Collected data:
________________
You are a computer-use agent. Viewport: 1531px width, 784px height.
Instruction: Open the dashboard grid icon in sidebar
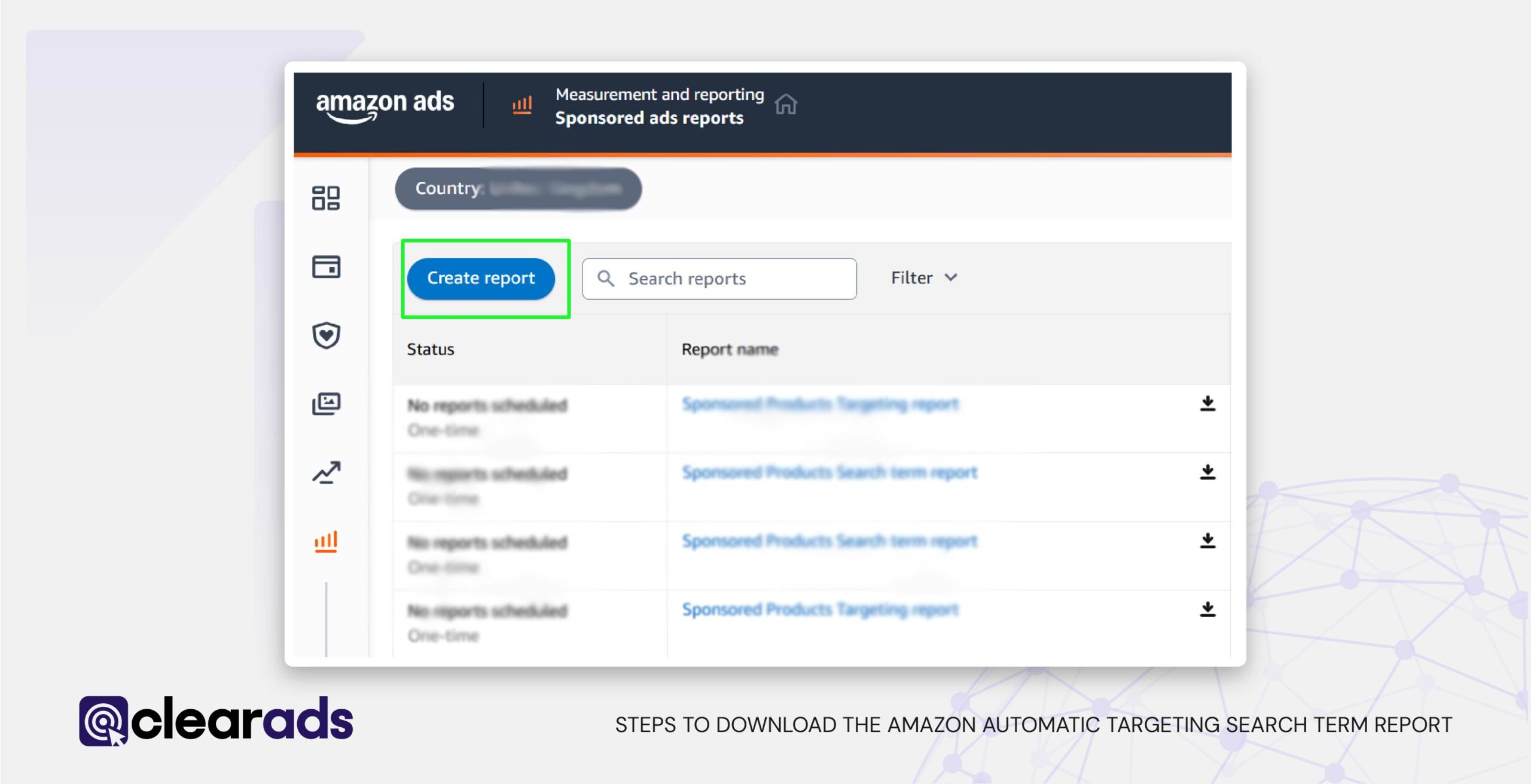point(327,199)
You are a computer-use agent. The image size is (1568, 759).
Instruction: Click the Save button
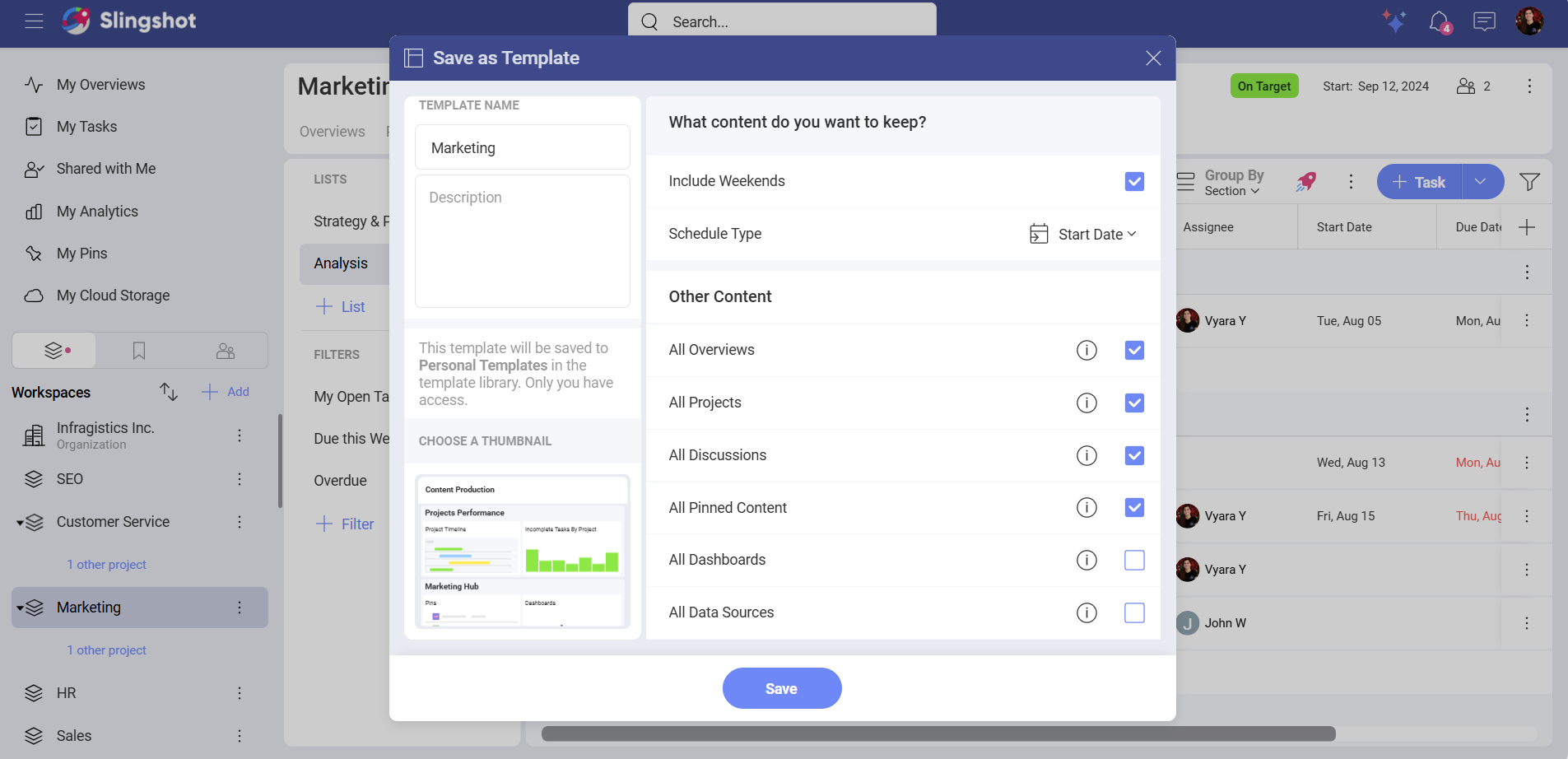pyautogui.click(x=781, y=688)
________________
▶ _Exercise objective_
Where the word "computer" shows up in a line of the entries above, copy that line.

▶ _The completed task_
You are a computer-use agent. Viewport: 1531px width, 784px height.
You are a computer-use agent. The image size is (1568, 759).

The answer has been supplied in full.